### Exercise data
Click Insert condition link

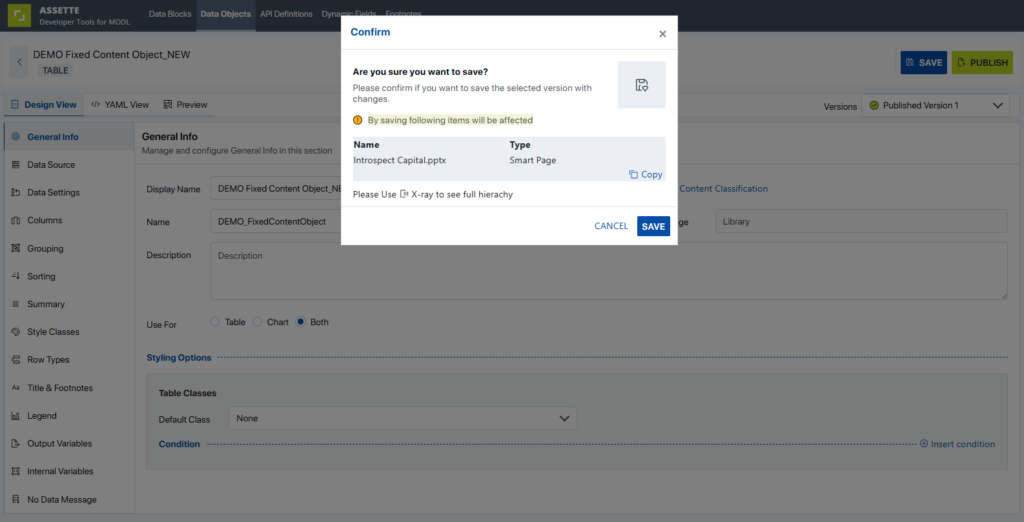tap(957, 444)
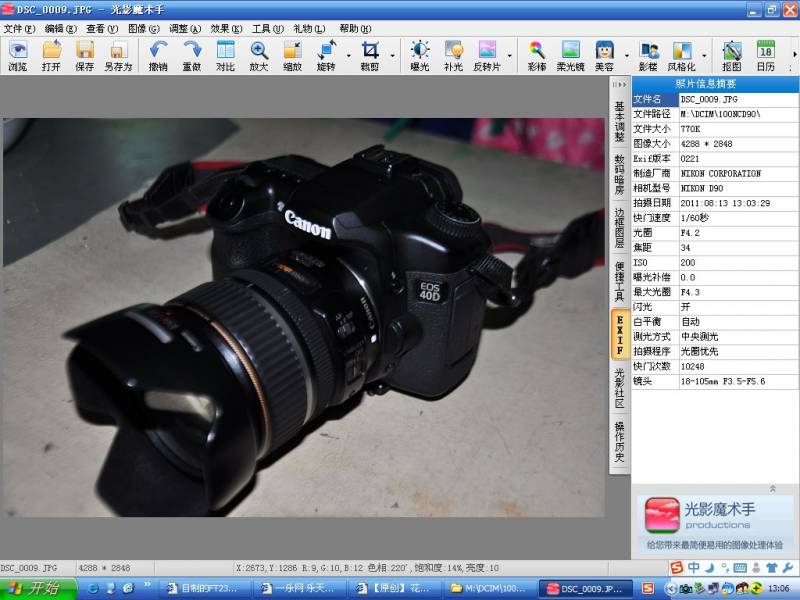This screenshot has height=600, width=800.
Task: Open the 调整 menu
Action: pyautogui.click(x=185, y=29)
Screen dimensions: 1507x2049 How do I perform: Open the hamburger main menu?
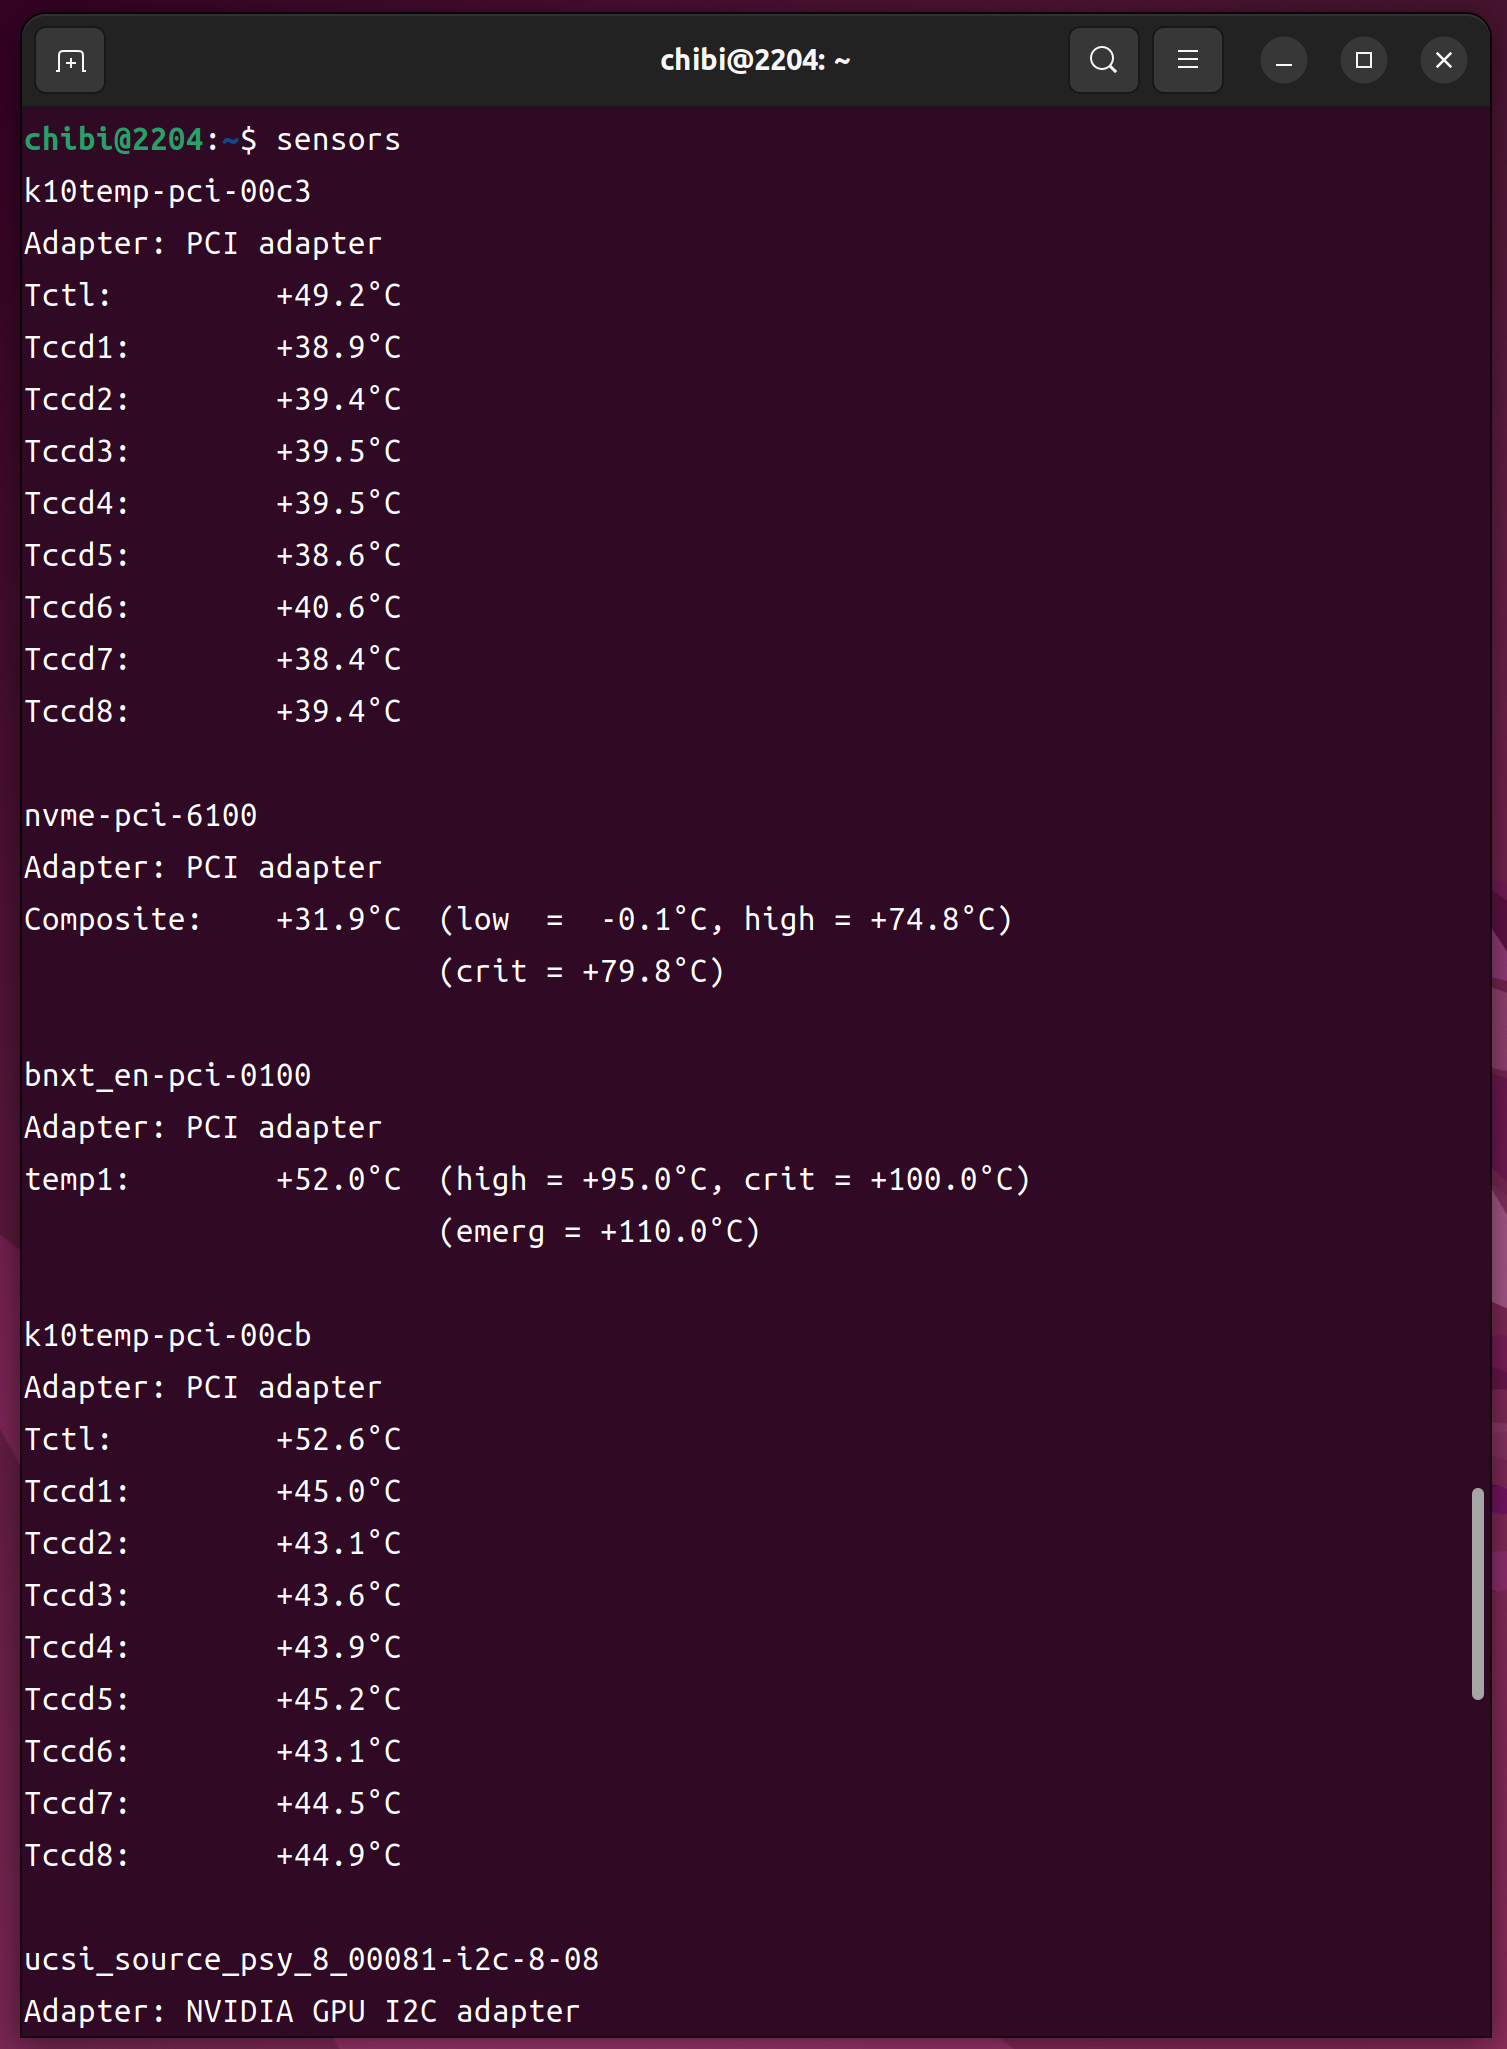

### Work instruction
With the images left out, set down every entry exactly.

### Finished task
Click Insert condition link

tap(957, 444)
This screenshot has height=600, width=800.
Task: Open the 调整 menu
Action: pyautogui.click(x=185, y=29)
Screen dimensions: 1507x2049 How do I perform: Open the hamburger main menu?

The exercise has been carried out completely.